Quand votre enfant dort bien, il est de meilleure humeur. Mais saviez-vous que de bonnes nuits de sommeil l’aident aussi à apprendre et à être en bonne santé physique et mentale?

Pendant que votre enfant dort, son cerveau travaille fort. Il met en mémoire les apprentissages de la journée. Il connecte ses neurones, ce qui lui permet de contrôler de mieux en mieux ses émotions et ses gestes, de résoudre des problèmes, de raisonner et de se développer intellectuellement en général. Un bon sommeil l’aide aussi à avoir un meilleur système immunitaire. Enfin, quand il dort, votre enfant libère les hormones qui l’aident à grandir.

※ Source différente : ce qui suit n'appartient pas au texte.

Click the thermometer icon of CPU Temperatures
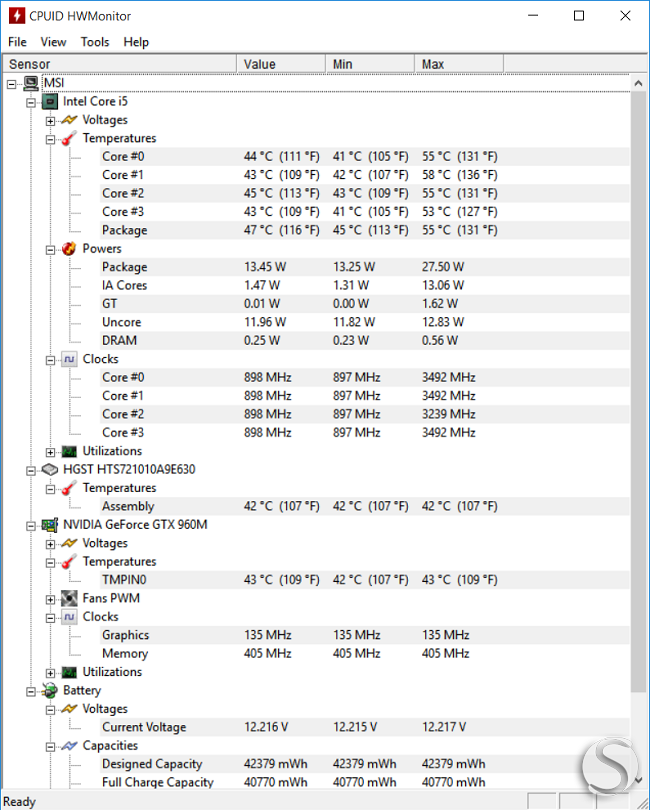650x810 pixels. [69, 138]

Par contre, s’il manque de sommeil de façon régulière, il court plus de risques d’avoir un retard de langage. « Il pourrait aussi être plus agité et impulsif lorsqu’il commencera l’école », indique Dominique Petit, du Centre d’études avancées en médecine du sommeil de l’Hôpital du Sacré-Coeur de Montréal. Un enfant qui manque de sommeil apprend aussi moins facilement. Il pourrait avoir du mal à se concentrer, à retenir les informations, à réfléchir et à trouver des solutions.

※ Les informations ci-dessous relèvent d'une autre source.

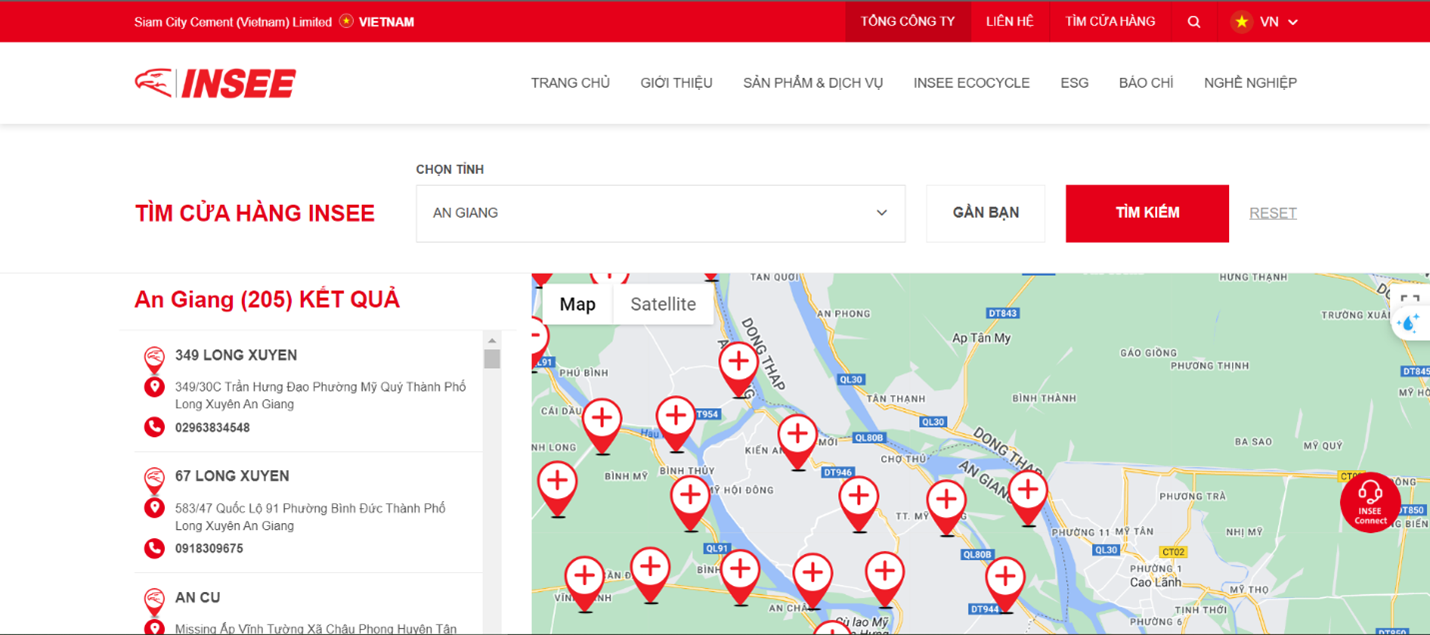Switch map to Map view

[x=577, y=304]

Les siestes aussi sont importantes et aident à renforcer les apprentissages. Quand les enfants n’en font pas, ils sont plus anxieux, moins enjoués et moins bons pour résoudre des problèmes, a révélé une étude américaine. « D’autres études ont démontré que les enfants qui n’avaient pas fait leur sieste habituelle avaient plus tendance à oublier ce qu’ils avaient vu plus tôt dans la journée », indique Dominique Petit. Bien sûr, à partir d’un certain âge, l’enfant n’a plus besoin de faire la sieste pour bien fonctionner et faire des apprentissages.

Sommeil et poids

Les enfants qui dorment moins courent plus de risques d’avoir un surplus de poids, observe pour sa part Jennifer McGrath, directrice du Healthy Heart Project, un programme de recherche de l’Université Concordia sur le sommeil et l’obésité. « Le manque de sommeil augmente le taux de cortisol, une hormone qui joue un rôle dans la façon dont le corps réagit au stress et qui agit aussi sur l’obésité », explique-t-elle. Cela peut aussi avoir un impact sur les hormones reliées à l’appétit et aux signaux de faim. Par conséquent, les enfants qui ne dorment pas assez auraient tendance à manger plus.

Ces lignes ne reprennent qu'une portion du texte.